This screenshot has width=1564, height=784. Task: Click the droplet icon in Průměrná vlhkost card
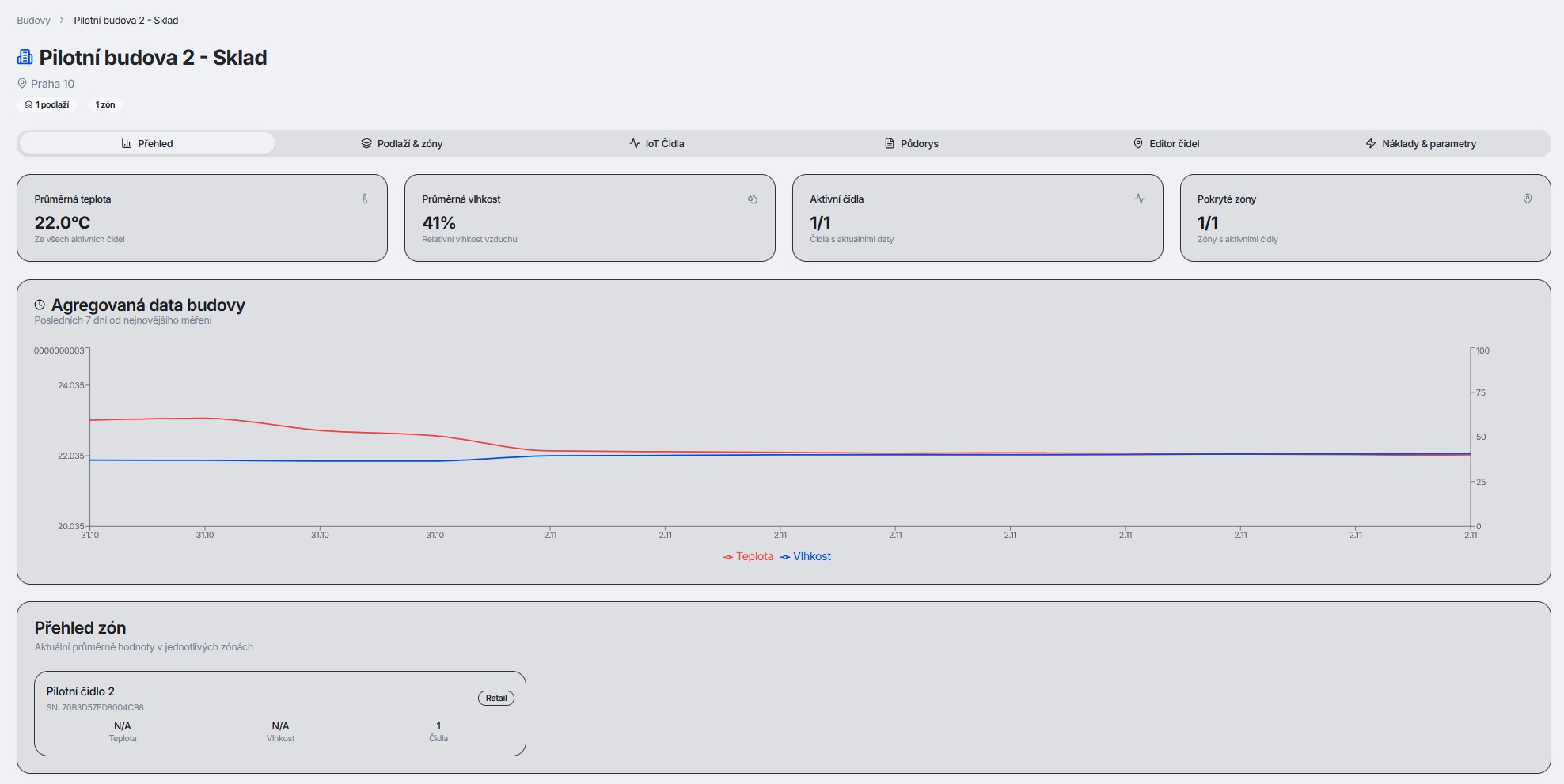[x=753, y=199]
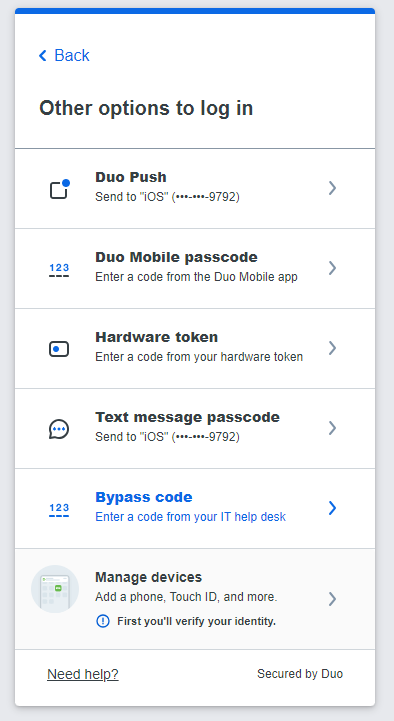The height and width of the screenshot is (721, 394).
Task: Click the info icon beside identity notice
Action: pos(103,621)
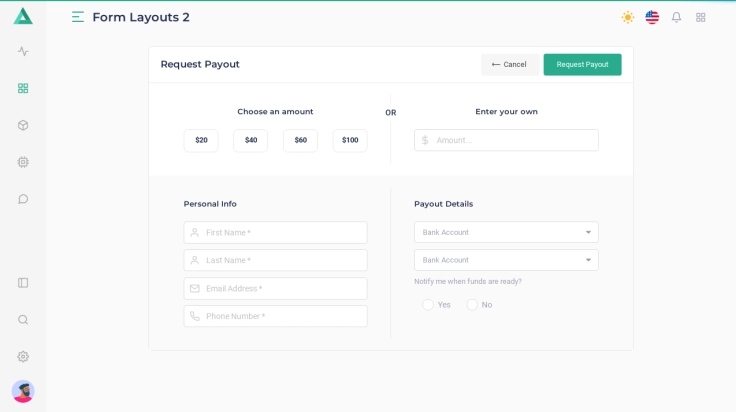Click the hamburger menu toggle icon
The height and width of the screenshot is (412, 736).
tap(78, 17)
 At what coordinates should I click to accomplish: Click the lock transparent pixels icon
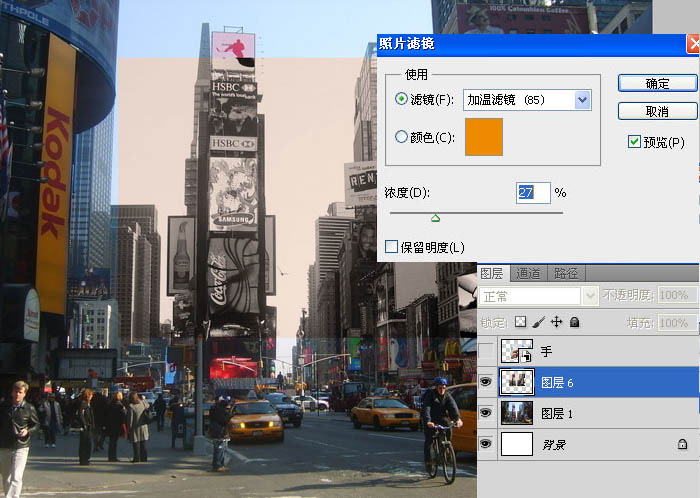pyautogui.click(x=520, y=323)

___

▸ Directions for this task
Rewrite the records starting at the line that contains "At what coordinates" and ending at the end of the records, putting "opaque" in place of "transparent" and changing nothing else. Leave the pictures out of your answer.

▸ Response to the task
 At what coordinates should I click to accomplish: Click the lock opaque pixels icon
pyautogui.click(x=520, y=323)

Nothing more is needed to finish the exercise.